In diesem Artikel wollen wir die Premium Hörgeräte verschiedener Hersteller direkt miteinander vergleichen und Ihnen damit einen Überblick geben, ob und welche Unterschiede vorhanden sind. Gibt es tatsächlich das „beste Hörgerät“?
Starten wir mit einer kleinen Auflistung der auf dem deutschen Markt vertretenen Hörgeräte Hersteller:
Unternehmen | zugehörige Hörgeräte Hersteller |
---|---|
Sonova Holding AG | Phonak, Hansaton, Unitron, Geers, u.a. |
Demant A/S | Oticon, Philips, Bernafon, Sonic, u.a. |
GN Store Nord A/S | ReSound, Interton, Beltone, Jabra, u.a. |
WS Audiology A/S | Widex, Signia, AudioService, Audibene, u.a. |
Starkey Hearing Technologies | Starkey Laboratories |
Nähere Informationen zu den Unternehmen, ihren Ursprüngen und Entwicklungen finden Sie in unserem Artikel Hörgerätehersteller – der Marktüberblick.
Jeder Hörgeräte Hersteller bietet Hörgeräte in unterschiedlichen Preiskategorien, so dass für jedes Budget eine Hörlösung gefunden werden kann.
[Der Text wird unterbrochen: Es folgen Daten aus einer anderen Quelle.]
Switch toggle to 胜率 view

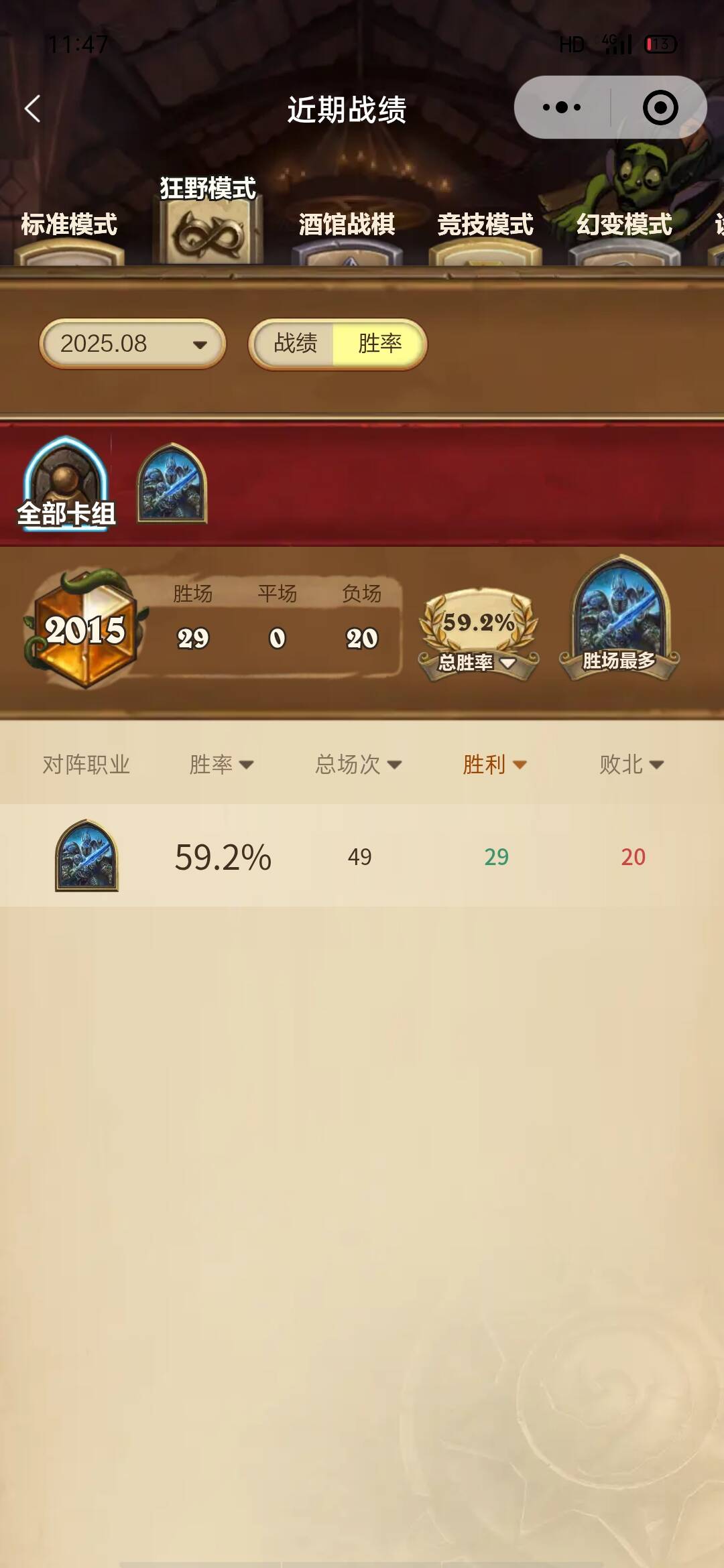(x=379, y=344)
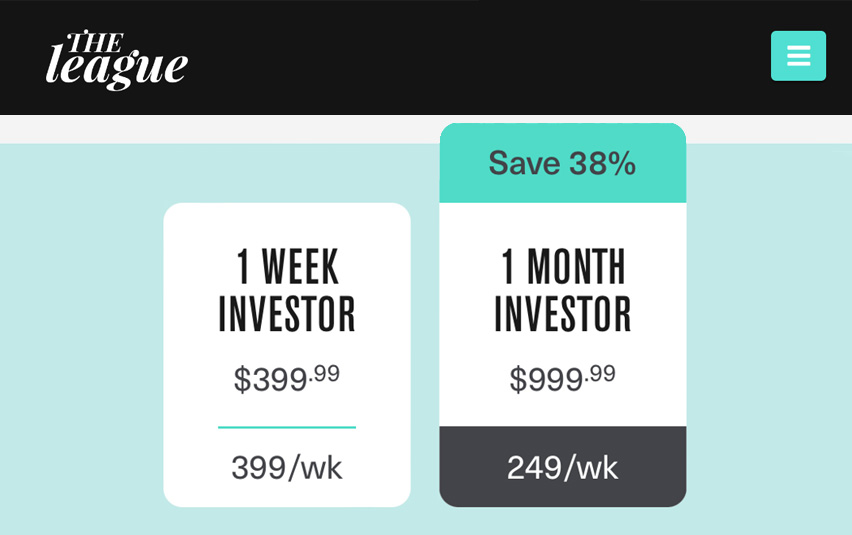Click the 249/wk dark footer
Screen dimensions: 852x535
point(563,467)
Wir beschäftigen uns im ersten Vergleich mit den aktuellsten Geräten der obersten Preiskategorie. Diese beinhalten alle technischen Features ohne Einschränkungen, so dass wir einen guten Grundeindruck bekommen.
Um den Vergleich übersichtlich zu halten, beschränken wir uns auf ein Hörgerät aus jeder Unternehmensgruppe und haben uns für folgende Geräte entschieden:
Phonak Lumity 90 (Markteinführung August 2022)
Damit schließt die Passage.